It was found on the 15th that the won's value fell sharply this month against major currencies due to the fallout from the Middle East war. The average won-dollar exchange rate also surpassed 1,470 won, marking the highest level since the foreign exchange crisis.
Since the start of this month, the won-dollar exchange rate recorded a two-week average (based on weekly closing prices) of 1,476.9 won. On a monthly basis, this is the highest level since March 1998 (1,488.87 won) during the foreign exchange crisis.
Last week's weekly average exchange rate was 1,480.7 won, topping 1,480 won. This is the highest figure since the second week of March 2009 (1,504.43 won), when the aftereffects of the global financial crisis lingered.
Exchange-rate volatility also widened significantly. The average daily swing was 14.24 won, the largest in about 16 years since May 2010 (16.3 won), when the European debt crisis occurred. The average intraday high-low gap was 24.82 won, the biggest since the start of nighttime trading in the foreign exchange market in Jul. 2024.
The won's weakness stood out even compared with major currencies. From the start of the month through the 14th, the won's decline against the dollar was calculated at 3.84%. That is a steeper drop than the Dollar Index's gain over the same period (2.92%).

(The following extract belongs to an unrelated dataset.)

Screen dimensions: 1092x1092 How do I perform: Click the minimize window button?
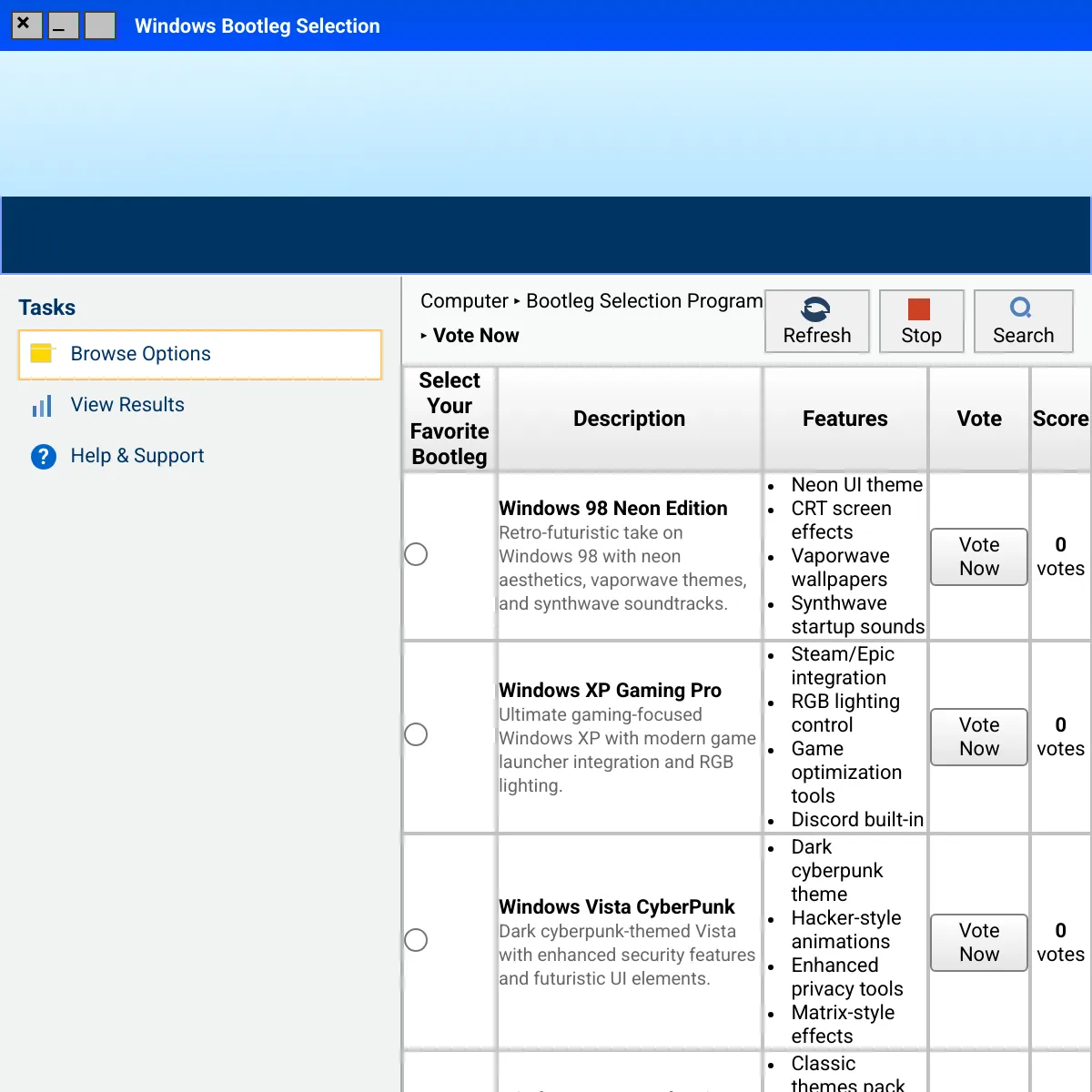tap(63, 25)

Among the major currencies that make up the Dollar Index—such as the euro, yen, and pound—the declines (-3.29% to 0.36%) were smaller than that of the won. Major Asian currencies including the Australian dollar, Taiwan dollar, and the offshore Chinese yuan also fell less than the won.

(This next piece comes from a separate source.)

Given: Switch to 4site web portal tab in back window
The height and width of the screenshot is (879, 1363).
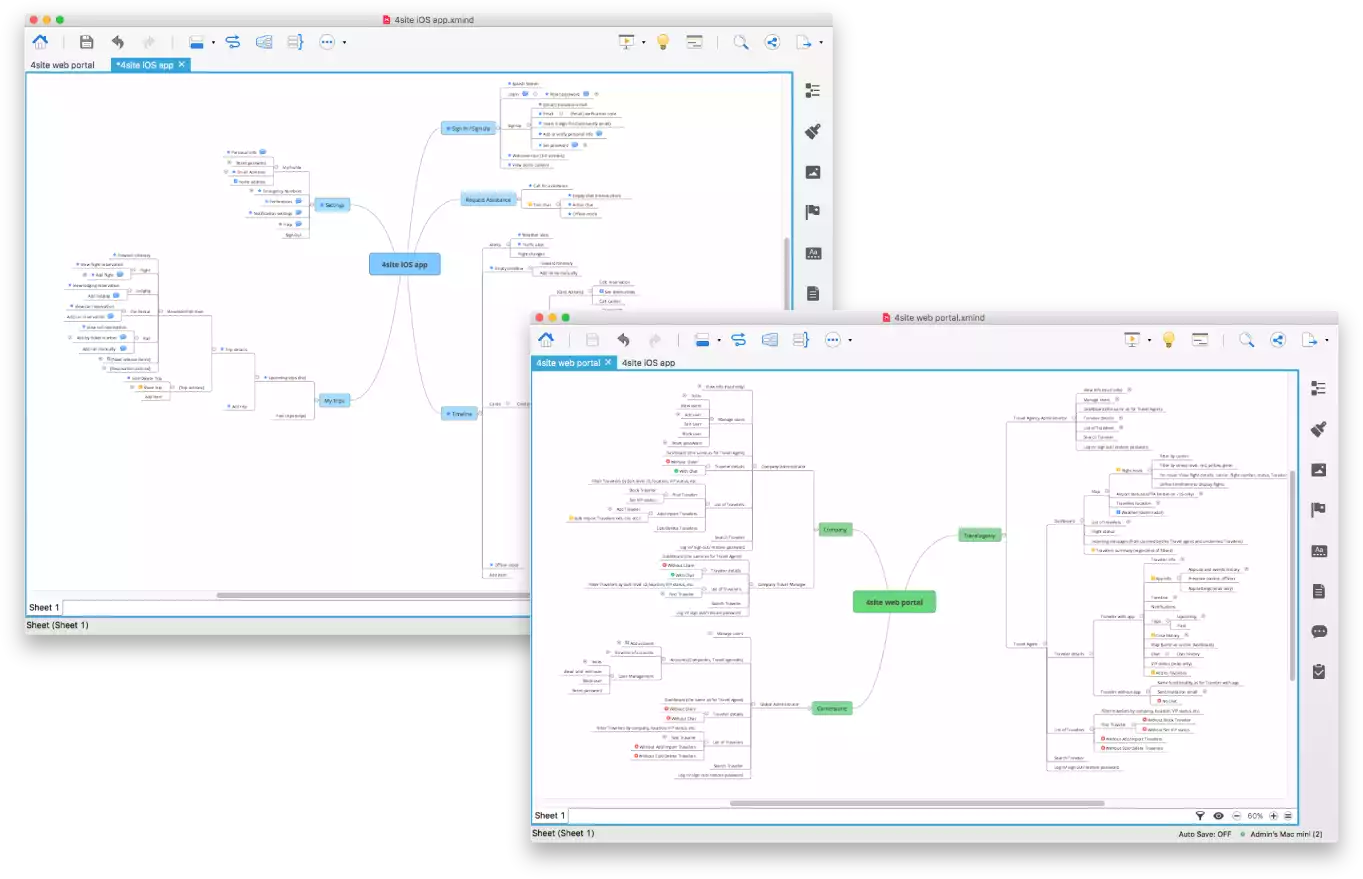Looking at the screenshot, I should pos(62,65).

A key backdrop to the stronger dollar is Korea's high dependence on crude oil imports. With about 80% of its crude coming from the Middle East, Korea is vulnerable to instability in the region or a rise in global oil prices. In particular, with the possibility of a Strait of Hormuz blockade being mentioned, concerns over disruptions to oil supply and demand are seen as contributing to the won's weakness.

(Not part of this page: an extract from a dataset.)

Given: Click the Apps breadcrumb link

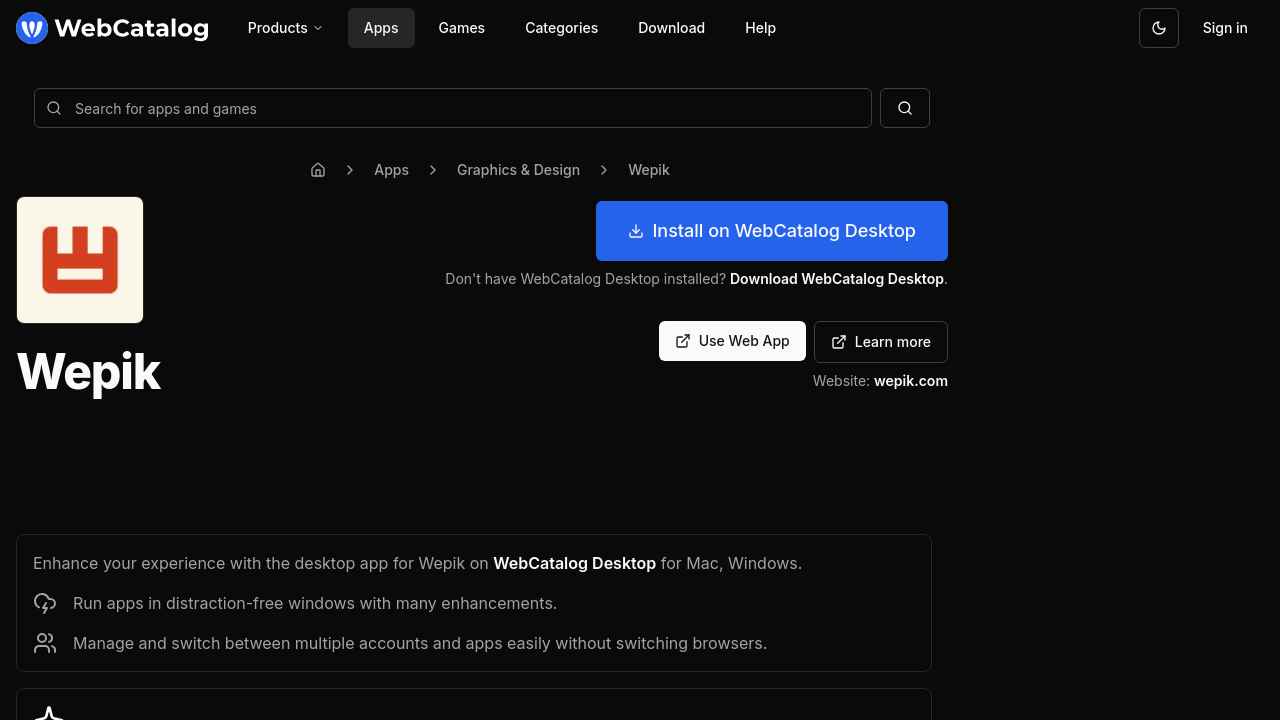Looking at the screenshot, I should click(391, 170).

Foreign capital outflows also had an impact. Since the start of this month, foreign investors have been net sellers of about 13 trillion won in the KOSPI, adding upward pressure on the exchange rate. In addition, structural dollar demand—such as increased overseas investment by domestic investors—is also cited as a factor weakening the won.
The market also sees a scenario in which, if international oil prices hold around $100 per barrel, the won-dollar exchange rate could stay in the 1,500-won range for an extended period. If the high exchange rate persists, there are concerns it could raise import costs and add pressure on inflation, weighing on the real economy.